§ Ausgewählter Auszug
# # # # # # #

Eine Studie zeigt: Hunde übernehmen in vielen Haushalten Funktionen, die früher Kindern vorbehalten waren – mit weitreichenden Folgen für unser Zusammenleben
In vielen westlichen Gesellschaften zeichnen sich tiefgreifende Veränderungen ab: Die Geburtenraten sinken, klassische Familienmodelle lösen sich auf, soziale Netzwerke schrumpfen. Gleichzeitig wächst die Zahl der Menschen, die ihr Leben mit einem Hund teilen – oft mit großer emotionaler Nähe und einem tiefen Verantwortungsbewusstsein. Was auf den ersten Blick wie ein Trend erscheinen mag, verweist auf eine gesellschaftliche Umorientierung, die Fürsorge, Bindung und Familie neu denkt.
Die Sozialpsychologin Laura Gillet und die Ethologin Prof. Dr. Enikő Kubinyi von der Eötvös Loránd Universität (ELTE) in Budapest haben in einer umfassenden theoretischen Arbeit untersucht, warum Hunde in westlichen Gesellschaften zunehmend kindähnliche Rollen einnehmen – und was diese Entwicklung über unsere sozialen Bedürfnisse und kulturellen Leitbilder aussagt.
Wenn Fürsorge neue Wege geht
„Wir beobachten, dass Menschen auch ohne eigene Kinder starke elterliche Fürsorgemuster zeigen – und diese auf ihre Hunde übertragen“, schreiben Gillet und Kubinyi. Der Wunsch, sich um ein anderes Lebewesen zu kümmern, bleibe bestehen – auch in Zeiten wirtschaftlicher Unsicherheit und gesellschaftlicher Umbrüche.
Die Zahl der Hunde in Deutschland hat sich seit 2000 nahezu verdoppelt: von etwa fünf Millionen auf über zehn Millionen im Jahr 2020. Auch in Österreich stieg der Hundebestand zwischen 2020 und 2022 deutlich, von rund 629.000 auf über 837.000 Tiere. In der Schweiz wuchs die registrierte Hundepopulation von 445.000 im Jahr 2010 auf über 544.000 im Jahr 2022.
Gleichzeitig zeigen die Geburtenzahlen einen klar rückläufigen Trend:
– In Deutschland sank die Geburtenziffer 2024 auf 1,35 Kinder pro Frau. Mit rund 677.000 Geburten und über 1 Million Todesfällen ergibt sich ein negativer Bevölkerungssaldo (Destatis 2025)
– In Österreich lag die Geburtenrate 2022 bei 1,41 Kindern pro Frau – ein Tiefstand laut OECD.
– In der Schweiz wurden 2023 nur noch 80.024 Kinder geboren – über 10 % weniger als noch 2021. Die Fertilitätsrate lag 2022 bei 1,39 Kindern pro Frau.

# # # # # # #

§ Angezeigte Informationen

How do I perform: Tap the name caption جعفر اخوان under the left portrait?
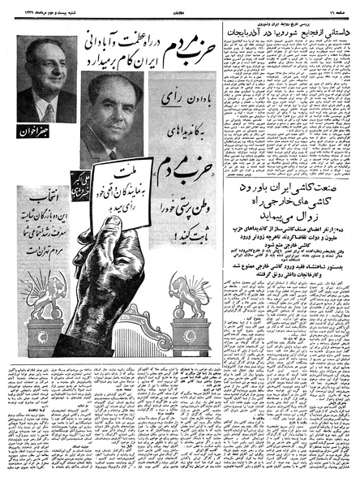pos(32,130)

# # # # # # #

§ Aufgaben
1. Wie viele Hunde gab es laut dem Auszug über Hunde in kindähnlichen Rollen im Jahr 2020 in Deutschland?
2. Schreib den Abschnitt von „Die Sozialpsychologin Laura“ bis „kulturellen Leitbilder aussagt.“ aus dem Auszug über Hunde neu und ersetze darin „Budapest“ durch „der ungarischen Hauptstadt“.

§ Die Antworten
1. Über zehn Millionen.

2.
Die Sozialpsychologin Laura Gillet und die Ethologin Prof. Dr. Enikő Kubinyi von der Eötvös Loránd Universität (ELTE) in der ungarischen Hauptstadt haben in einer umfassenden theoretischen Arbeit untersucht, warum Hunde in westlichen Gesellschaften zunehmend kindähnliche Rollen einnehmen – und was diese Entwicklung über unsere sozialen Bedürfnisse und kulturellen Leitbilder aussagt.